Activity:
Reproduce the full blog post below about recovering from depression, word for word and unchanged.
++++ Document section
They say life is not about the destination but the journey. Recovering from depression if you focus too much on feeling better you can miss how far you have come. I wrote a post on this time last year, as it's good to keep track of your journey & not just the highs & lows. My hubby is very good at reminding me not to focus on the negative & the lows but instead to look at the bigger picture.
Maybe I am just impatient but I want to be 'better'. I want to just be there already! The kid in the back of the car saying are we there yet? every few minutes is me! However the problem is, I have no idea where I am going. There is no map or travel planner for life's journey.
How do I define better? How does my psychiatrist & GP define it & do we think the same.
Sometimes the road ahead is bright & simpleMy main focus for the past few months has been to be getting back to work. The plan for this included establishing routines, pacing myself with tasks & getting used to being with people more. I suppose I have done this.
I have returned to work on a part time basis.
I get up (most days, I am never going to be a morning person! My body just functions so much better at night time).
I get through my to do list at work & I am not taking stuff home.
I speak to people when I am there, that counts as being sociable right?
So am I better? Do I still have symptoms of depression is what my GP asks? Well that is the pressing question.
++++++++
++++ Stored data
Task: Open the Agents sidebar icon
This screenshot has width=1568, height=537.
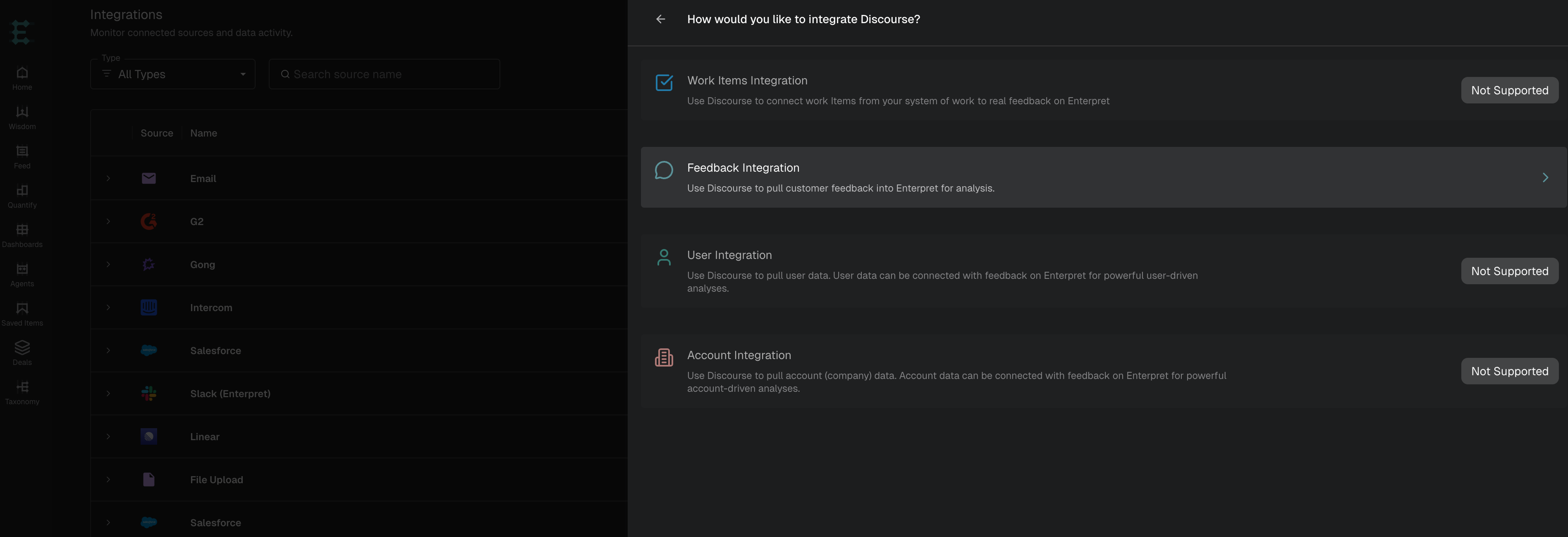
++++++++
Answer section:
They say life is not about the destination but the journey. Recovering from depression if you focus too much on feeling better you can miss how far you have come. I wrote a post on this time last year, as it's good to keep track of your journey & not just the highs & lows. My hubby is very good at reminding me not to focus on the negative & the lows but instead to look at the bigger picture.
Maybe I am just impatient but I want to be 'better'. I want to just be there already! The kid in the back of the car saying are we there yet? every few minutes is me! However the problem is, I have no idea where I am going. There is no map or travel planner for life's journey.
How do I define better? How does my psychiatrist & GP define it & do we think the same.
Sometimes the road ahead is bright & simpleMy main focus for the past few months has been to be getting back to work. The plan for this included establishing routines, pacing myself with tasks & getting used to being with people more. I suppose I have done this.
I have returned to work on a part time basis.
I get up (most days, I am never going to be a morning person! My body just functions so much better at night time).
I get through my to do list at work & I am not taking stuff home.
I speak to people when I am there, that counts as being sociable right?
So am I better? Do I still have symptoms of depression is what my GP asks? Well that is the pressing question.